Eric told of how his mother had been sent by her stepfather to school in Paris early in the twenties, primarily to clear the way for his own younger children in his new family. There she had met a dashing young captain of the French cavalry and married him over the objection of her stepfather but with the surreptitious support of her mother, who had always dreamed of living in Paris. The captain was so persuasive, Eric said, that he was born nine months after their first meeting at an Army dance.
As a boy Eric had lived two years in Berlin, where his father was a military attaché at the embassy.
“That’s what got me interested in Germany,” he told Father Otto after breakfast. “The Germans seemed so organized, so full of purpose. This was before the Führer and the economy was in shambles, but they seemed to know what they wanted. The French seemed weaker, less determined. Anyway, I suppose that’s why we’re all here today.”
Outside Dresden they found an army post where they learned there had been no bombing along their planned route for two weeks. “Before that the Americans bombed by daylight, and they had escorts. From Nuremberg south you will have to travel by night and hide during the day,” the intelligence officer told them.
He pointed at Schweinfurt on Eric’s map. “Here’s where the danger is greatest. The industrial plants around here and Regensburg have been bombed without end since last year. There is no way to predict when they will be back, but you’d better plan to stay completely off the roads during the daylight hours from there to Memmingen.”

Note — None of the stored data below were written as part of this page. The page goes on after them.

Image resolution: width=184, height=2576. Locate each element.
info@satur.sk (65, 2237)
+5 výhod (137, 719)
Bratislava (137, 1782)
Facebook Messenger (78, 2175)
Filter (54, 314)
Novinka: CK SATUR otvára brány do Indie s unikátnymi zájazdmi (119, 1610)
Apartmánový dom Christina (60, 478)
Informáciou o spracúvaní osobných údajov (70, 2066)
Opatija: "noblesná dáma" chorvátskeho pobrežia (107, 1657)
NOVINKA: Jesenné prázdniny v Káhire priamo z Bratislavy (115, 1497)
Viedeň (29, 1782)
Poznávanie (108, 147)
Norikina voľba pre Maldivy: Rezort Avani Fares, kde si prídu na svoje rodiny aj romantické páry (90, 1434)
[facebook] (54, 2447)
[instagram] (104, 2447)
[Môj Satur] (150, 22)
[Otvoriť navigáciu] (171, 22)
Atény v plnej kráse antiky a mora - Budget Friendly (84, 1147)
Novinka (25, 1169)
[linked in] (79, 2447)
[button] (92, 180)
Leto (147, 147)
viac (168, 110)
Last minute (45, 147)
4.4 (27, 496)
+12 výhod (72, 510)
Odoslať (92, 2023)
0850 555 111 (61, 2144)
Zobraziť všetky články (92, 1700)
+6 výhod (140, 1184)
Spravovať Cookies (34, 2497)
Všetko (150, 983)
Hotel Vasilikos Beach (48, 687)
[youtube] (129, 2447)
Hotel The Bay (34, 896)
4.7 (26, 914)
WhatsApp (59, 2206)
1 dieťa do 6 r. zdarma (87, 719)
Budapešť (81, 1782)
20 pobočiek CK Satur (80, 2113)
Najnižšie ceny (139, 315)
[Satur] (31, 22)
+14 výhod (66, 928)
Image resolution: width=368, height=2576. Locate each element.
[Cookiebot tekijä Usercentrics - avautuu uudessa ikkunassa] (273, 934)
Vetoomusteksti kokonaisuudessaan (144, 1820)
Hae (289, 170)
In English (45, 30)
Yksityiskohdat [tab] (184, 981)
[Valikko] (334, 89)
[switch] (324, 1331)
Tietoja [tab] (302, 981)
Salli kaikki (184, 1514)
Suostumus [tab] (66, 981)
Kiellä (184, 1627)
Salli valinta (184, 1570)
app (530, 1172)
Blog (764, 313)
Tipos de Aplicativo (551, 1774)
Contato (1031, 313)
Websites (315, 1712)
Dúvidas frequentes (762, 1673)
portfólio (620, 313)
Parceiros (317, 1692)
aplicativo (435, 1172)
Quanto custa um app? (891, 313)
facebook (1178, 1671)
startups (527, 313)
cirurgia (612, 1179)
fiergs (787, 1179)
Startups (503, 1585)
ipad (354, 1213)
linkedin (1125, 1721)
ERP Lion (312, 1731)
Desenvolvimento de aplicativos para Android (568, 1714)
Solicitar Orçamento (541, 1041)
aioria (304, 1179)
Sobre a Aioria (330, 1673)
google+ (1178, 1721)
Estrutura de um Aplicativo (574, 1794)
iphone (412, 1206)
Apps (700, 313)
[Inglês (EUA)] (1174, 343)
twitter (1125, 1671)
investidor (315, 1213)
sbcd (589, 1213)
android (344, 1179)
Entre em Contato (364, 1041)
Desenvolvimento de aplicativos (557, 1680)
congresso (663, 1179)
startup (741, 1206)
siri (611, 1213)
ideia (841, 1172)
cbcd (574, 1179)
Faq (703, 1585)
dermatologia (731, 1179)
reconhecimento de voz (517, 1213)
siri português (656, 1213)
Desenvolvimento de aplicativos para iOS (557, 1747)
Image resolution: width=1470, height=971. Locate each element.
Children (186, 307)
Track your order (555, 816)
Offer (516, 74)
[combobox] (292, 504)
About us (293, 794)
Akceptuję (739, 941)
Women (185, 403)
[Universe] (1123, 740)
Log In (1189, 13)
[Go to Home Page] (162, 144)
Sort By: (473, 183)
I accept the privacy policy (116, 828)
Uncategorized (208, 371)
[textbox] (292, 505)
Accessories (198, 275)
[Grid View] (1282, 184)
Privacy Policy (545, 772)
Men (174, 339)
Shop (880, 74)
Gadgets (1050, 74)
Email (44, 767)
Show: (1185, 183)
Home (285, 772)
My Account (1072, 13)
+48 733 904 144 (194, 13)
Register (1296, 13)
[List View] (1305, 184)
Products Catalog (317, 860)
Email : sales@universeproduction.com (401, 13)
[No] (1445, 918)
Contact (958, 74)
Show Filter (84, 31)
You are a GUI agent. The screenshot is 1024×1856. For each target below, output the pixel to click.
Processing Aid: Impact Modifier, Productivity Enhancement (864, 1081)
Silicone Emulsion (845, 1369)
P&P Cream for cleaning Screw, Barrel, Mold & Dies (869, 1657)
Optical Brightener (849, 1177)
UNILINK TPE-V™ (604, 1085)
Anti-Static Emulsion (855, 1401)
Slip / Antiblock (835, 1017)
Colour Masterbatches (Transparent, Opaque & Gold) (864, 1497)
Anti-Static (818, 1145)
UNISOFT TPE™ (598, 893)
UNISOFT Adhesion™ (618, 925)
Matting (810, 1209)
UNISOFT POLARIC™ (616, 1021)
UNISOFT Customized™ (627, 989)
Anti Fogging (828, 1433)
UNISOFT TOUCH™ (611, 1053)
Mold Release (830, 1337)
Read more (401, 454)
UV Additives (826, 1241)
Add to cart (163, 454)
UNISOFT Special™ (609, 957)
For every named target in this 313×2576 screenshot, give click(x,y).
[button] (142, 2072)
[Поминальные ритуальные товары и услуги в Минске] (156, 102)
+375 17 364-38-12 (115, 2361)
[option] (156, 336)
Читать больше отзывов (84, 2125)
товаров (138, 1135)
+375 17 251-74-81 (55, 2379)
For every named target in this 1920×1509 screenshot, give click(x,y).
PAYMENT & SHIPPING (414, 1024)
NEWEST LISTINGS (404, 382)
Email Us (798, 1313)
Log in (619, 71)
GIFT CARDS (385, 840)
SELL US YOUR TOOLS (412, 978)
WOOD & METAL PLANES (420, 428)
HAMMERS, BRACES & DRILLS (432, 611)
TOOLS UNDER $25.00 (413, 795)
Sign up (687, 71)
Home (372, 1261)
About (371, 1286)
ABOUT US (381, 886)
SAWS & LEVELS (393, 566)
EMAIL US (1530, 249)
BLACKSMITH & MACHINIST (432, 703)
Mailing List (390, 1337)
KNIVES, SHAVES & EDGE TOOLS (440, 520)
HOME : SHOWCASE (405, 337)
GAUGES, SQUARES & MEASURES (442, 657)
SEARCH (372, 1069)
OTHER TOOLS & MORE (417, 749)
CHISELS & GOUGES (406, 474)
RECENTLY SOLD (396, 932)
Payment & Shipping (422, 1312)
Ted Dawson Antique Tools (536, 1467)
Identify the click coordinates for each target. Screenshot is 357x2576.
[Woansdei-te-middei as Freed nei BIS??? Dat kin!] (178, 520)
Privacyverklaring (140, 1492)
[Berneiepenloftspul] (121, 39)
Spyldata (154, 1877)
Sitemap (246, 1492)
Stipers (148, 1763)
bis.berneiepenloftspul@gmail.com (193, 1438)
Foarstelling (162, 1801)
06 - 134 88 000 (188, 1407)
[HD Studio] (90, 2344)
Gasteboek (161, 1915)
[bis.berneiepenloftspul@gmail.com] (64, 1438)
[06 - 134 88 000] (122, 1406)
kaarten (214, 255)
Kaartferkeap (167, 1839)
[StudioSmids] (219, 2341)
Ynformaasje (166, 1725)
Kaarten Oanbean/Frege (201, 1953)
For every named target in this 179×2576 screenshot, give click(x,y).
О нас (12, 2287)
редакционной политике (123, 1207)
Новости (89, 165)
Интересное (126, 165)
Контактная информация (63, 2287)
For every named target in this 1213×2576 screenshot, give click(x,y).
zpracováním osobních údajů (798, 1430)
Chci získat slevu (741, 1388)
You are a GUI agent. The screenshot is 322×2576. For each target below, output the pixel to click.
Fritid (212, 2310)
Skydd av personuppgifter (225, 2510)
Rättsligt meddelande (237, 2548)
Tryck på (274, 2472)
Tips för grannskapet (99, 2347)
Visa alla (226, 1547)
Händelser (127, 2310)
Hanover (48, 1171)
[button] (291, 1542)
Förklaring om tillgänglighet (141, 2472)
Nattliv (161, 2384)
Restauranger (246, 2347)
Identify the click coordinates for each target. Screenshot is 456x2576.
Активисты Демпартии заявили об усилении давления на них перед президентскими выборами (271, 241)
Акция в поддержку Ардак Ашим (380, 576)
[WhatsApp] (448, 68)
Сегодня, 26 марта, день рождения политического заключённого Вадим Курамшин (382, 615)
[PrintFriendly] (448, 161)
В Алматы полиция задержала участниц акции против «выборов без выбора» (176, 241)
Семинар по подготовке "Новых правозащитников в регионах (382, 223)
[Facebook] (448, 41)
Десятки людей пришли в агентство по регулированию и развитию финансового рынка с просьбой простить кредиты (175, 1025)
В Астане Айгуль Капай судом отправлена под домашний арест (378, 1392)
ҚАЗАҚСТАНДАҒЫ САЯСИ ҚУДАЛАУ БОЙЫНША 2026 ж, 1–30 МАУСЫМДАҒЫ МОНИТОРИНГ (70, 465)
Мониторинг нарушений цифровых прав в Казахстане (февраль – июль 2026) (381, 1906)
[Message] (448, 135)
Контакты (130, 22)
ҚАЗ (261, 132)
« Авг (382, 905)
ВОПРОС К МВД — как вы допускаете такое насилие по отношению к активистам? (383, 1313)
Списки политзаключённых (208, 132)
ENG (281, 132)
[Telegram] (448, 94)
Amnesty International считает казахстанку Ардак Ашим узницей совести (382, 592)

Eric looked at Father Otto, then back at the intelligence officer. He said, “That’s only 180 miles. If the roads are good, we can get to Nuremberg today.”
The two-lane highway was clear of civilian traffic and most of the military traffic they saw was driving east to reinforce the troops fighting the Soviet army.
Military police patrols stopped them twice but both times Eric’s laissez-passer worked its magic. The policemen saluted and waved them on.
As sundown approached, Eric drove deep into a forest north of Nuremberg. Once they had to stop to move a tree blown over by a bomb that had missed its target by miles, then just as the forest plunged into darkness they found a sheltered place in a grove next to a brawling stream.
“That’s all for today,” he said as he turned off the engine. “We stay here tonight and tomorrow. If the roads aren’t too cratered or the traffic too bad we should be at my mother’s for breakfast the next morning. Otherwise we’ll have to find another campsite.”
Eric was confident they would reach Memmingen without having to stop again for fuel or food. Once there, his mother would do her best to feed him better on the final run to Paris. It was less than five hundred miles and he planned to do it alone, leaving Father Otto behind.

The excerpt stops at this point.